→ Challenge: Print the material below word for word, leaving out the pictures.

══════

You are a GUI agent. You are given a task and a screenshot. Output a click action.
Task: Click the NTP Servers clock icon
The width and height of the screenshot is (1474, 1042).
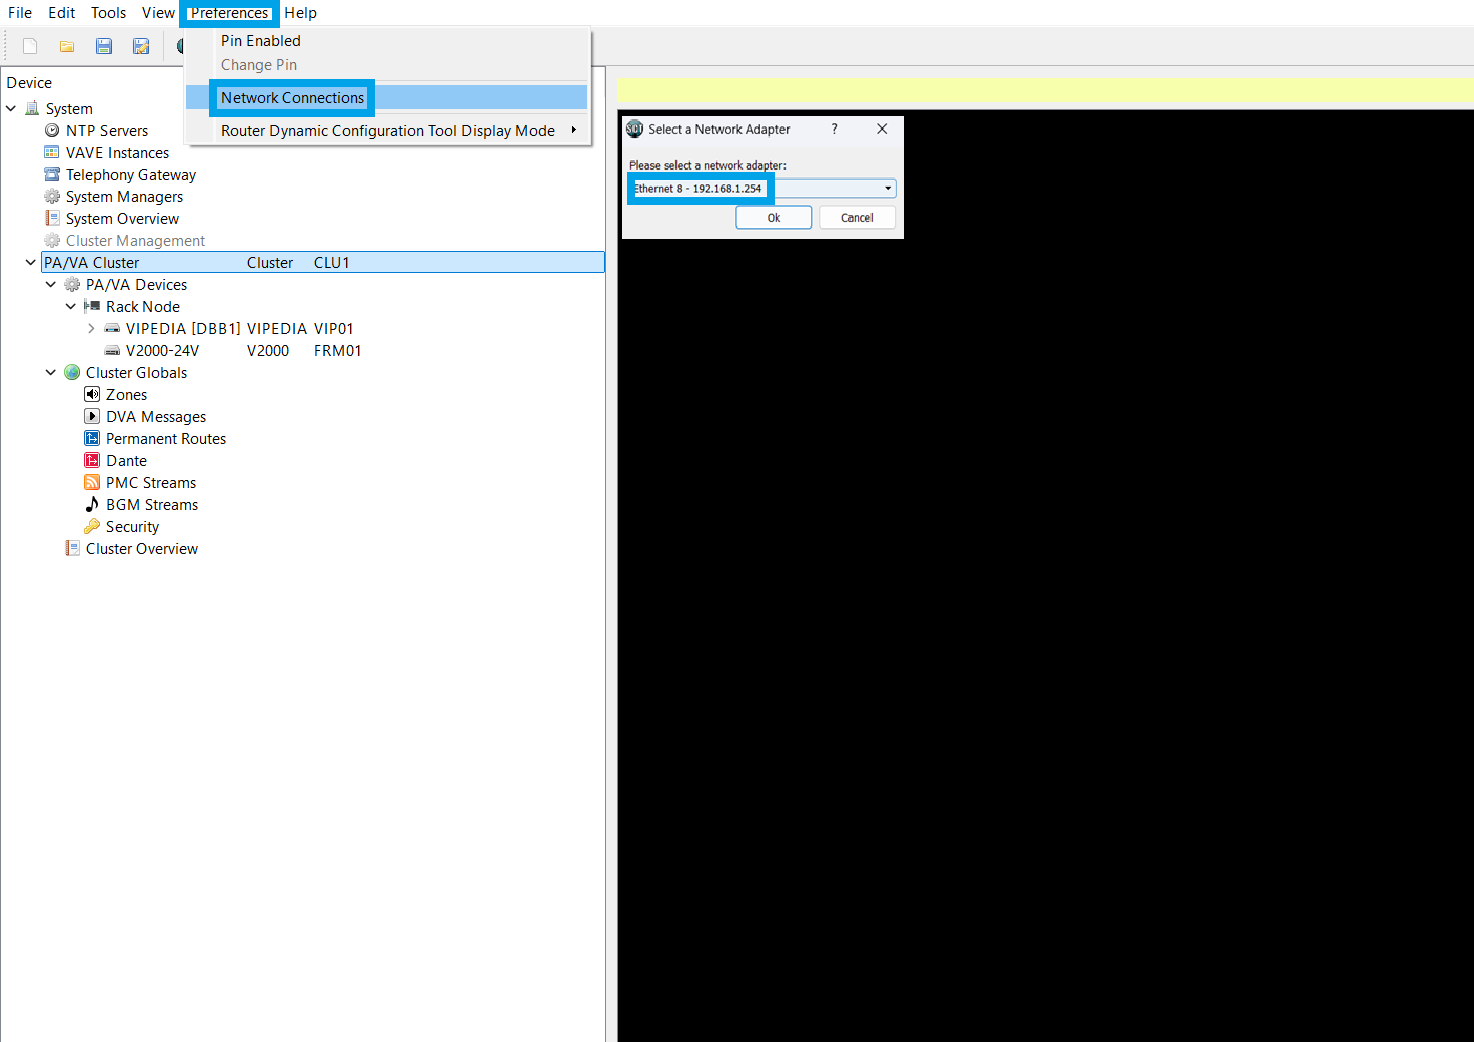pos(52,130)
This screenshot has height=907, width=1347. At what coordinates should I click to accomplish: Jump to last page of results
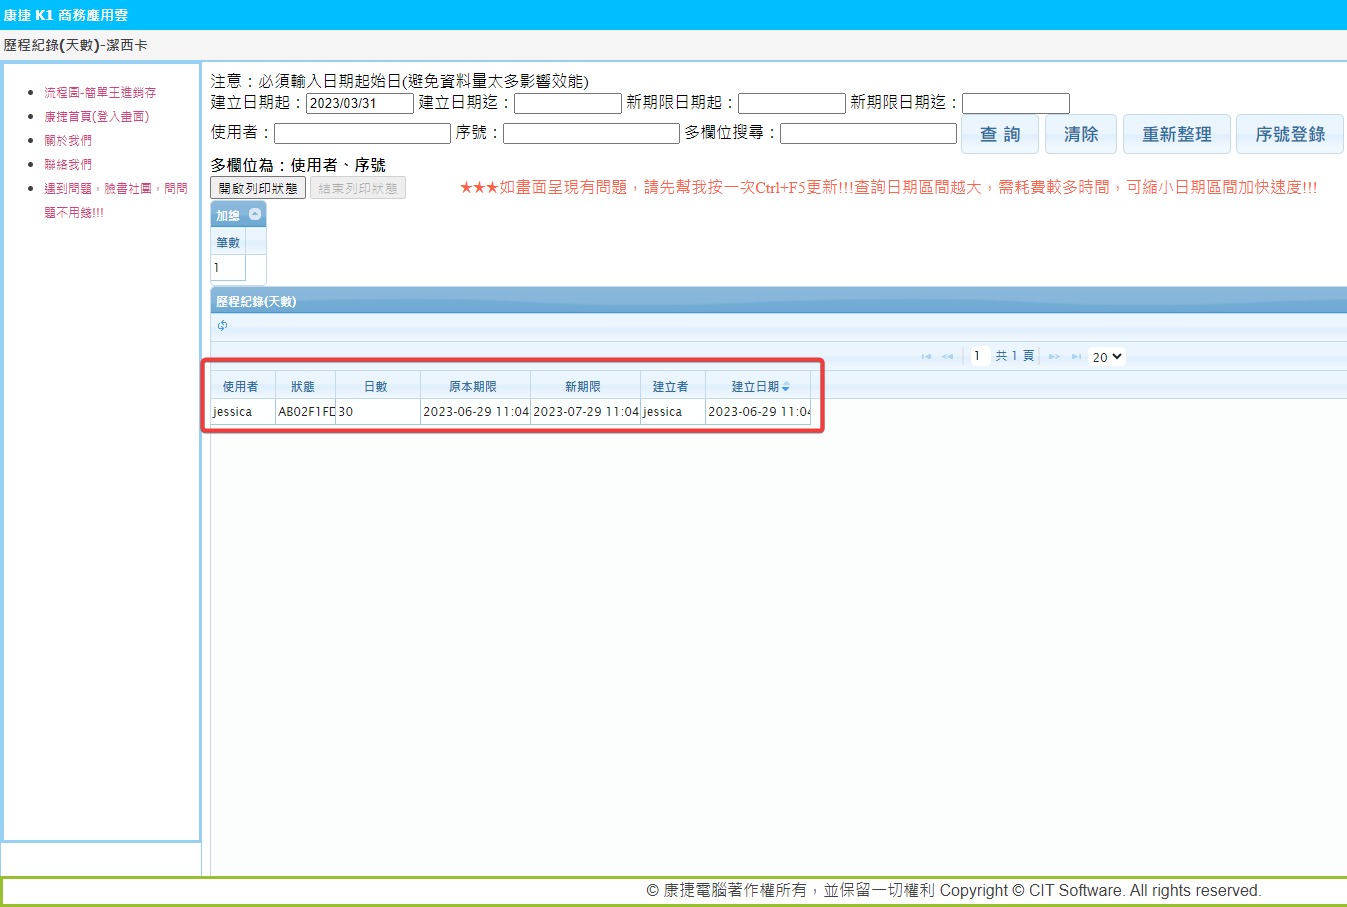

══════

→ Solution for this problem:
You are a GUI agent. You are given a task and a screenshot. Output a click action.
Task: Click the NTP Servers clock icon
The width and height of the screenshot is (1474, 1042).
pos(52,130)
This screenshot has height=907, width=1347. At what coordinates should I click to accomplish: Jump to last page of results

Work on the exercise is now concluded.